Records for the task:
:::

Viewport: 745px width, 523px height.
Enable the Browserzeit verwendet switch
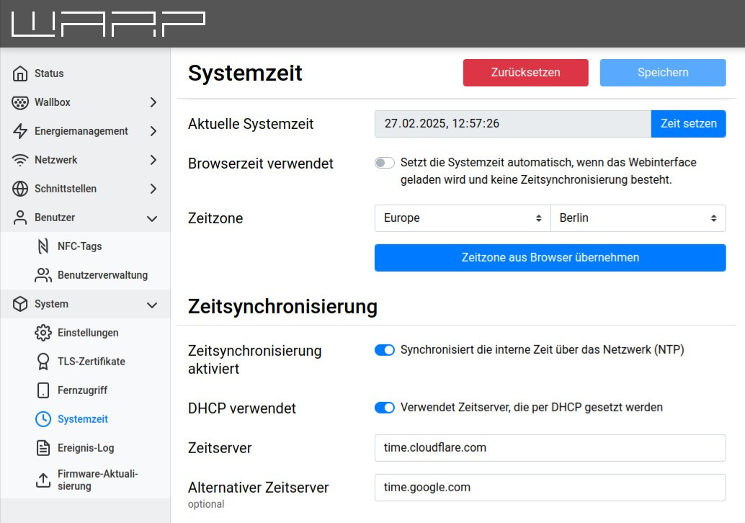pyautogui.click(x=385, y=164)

:::

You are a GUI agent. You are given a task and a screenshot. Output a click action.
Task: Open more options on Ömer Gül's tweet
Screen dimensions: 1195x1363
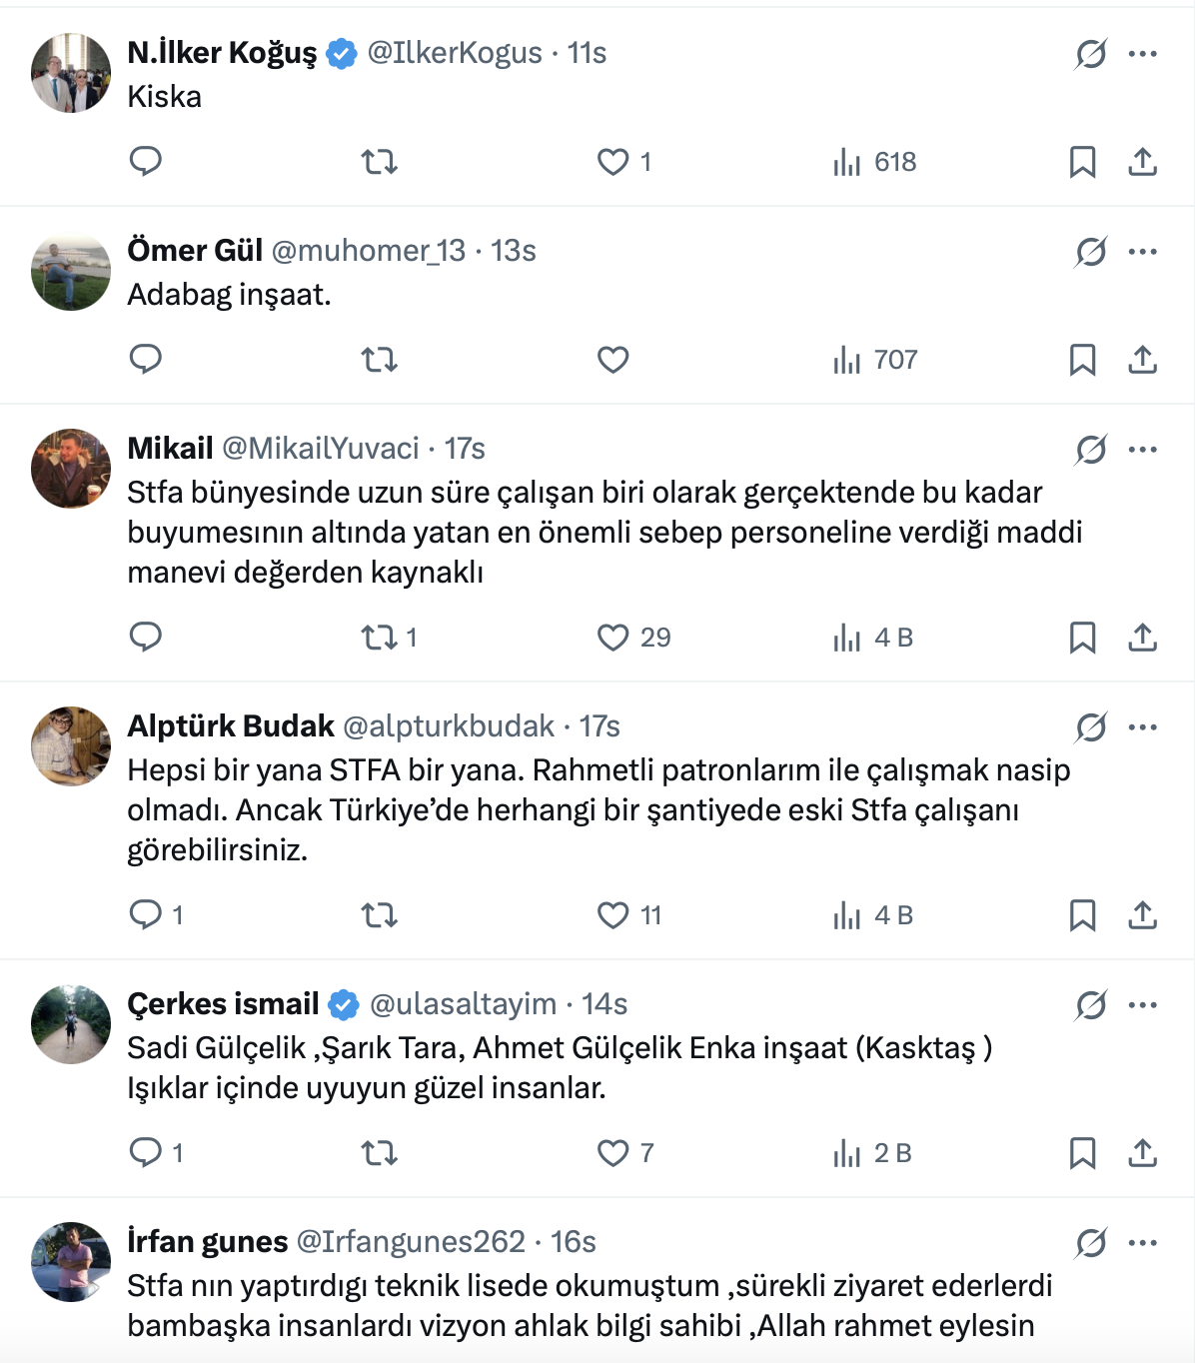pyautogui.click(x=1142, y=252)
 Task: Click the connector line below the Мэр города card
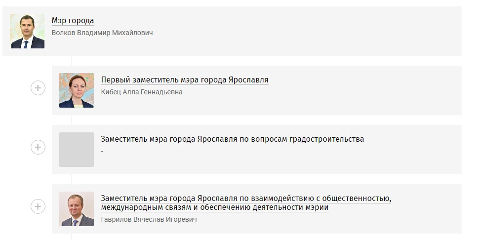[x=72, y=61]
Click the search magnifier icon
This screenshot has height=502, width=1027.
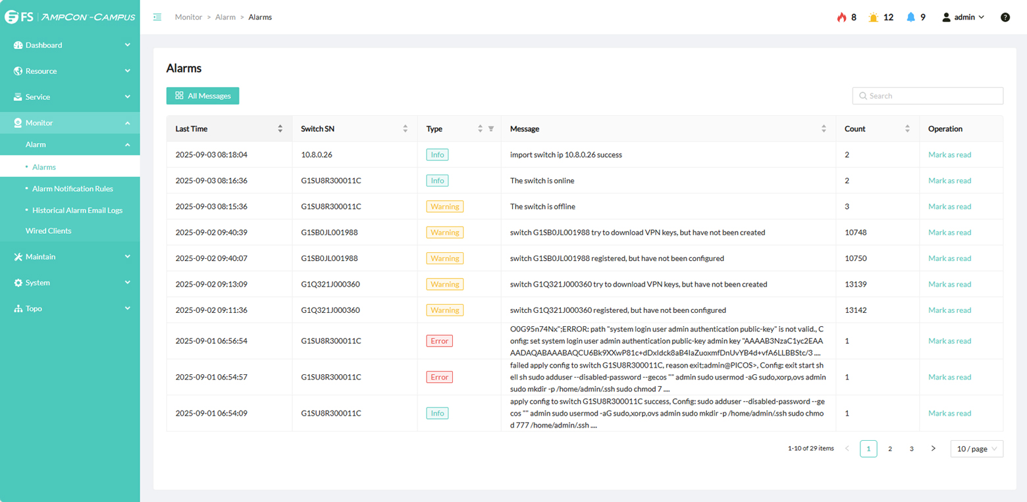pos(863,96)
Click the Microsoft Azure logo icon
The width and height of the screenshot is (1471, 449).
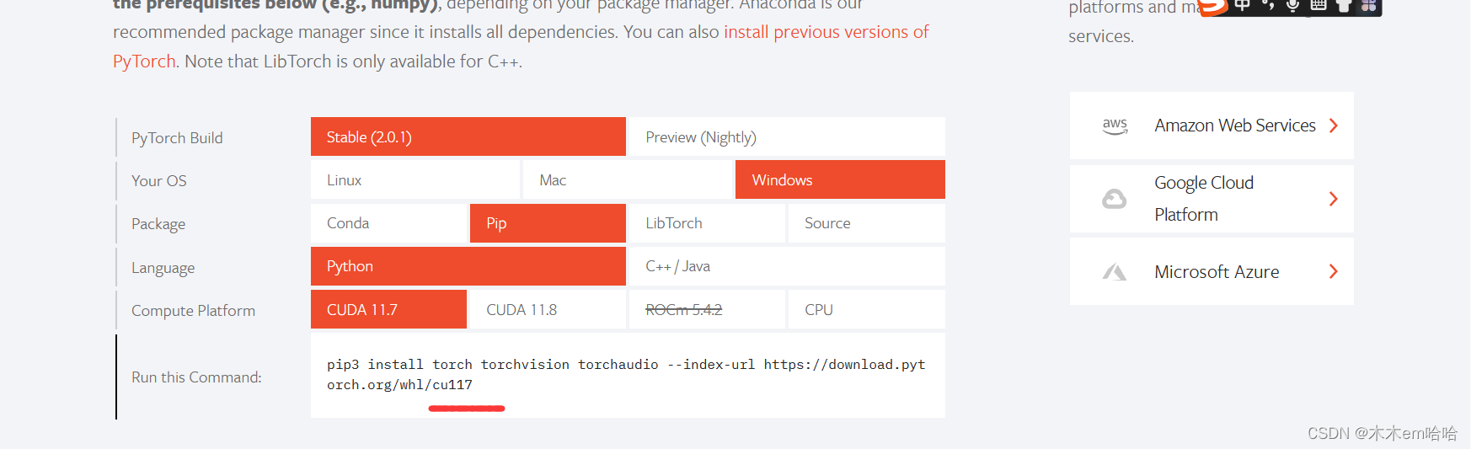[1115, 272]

:::

Work task: Which lines in the data hold the string "icon"? Copy each of them.

Solution to this exercise:
Click the search magnifier icon
Click the Microsoft Azure logo icon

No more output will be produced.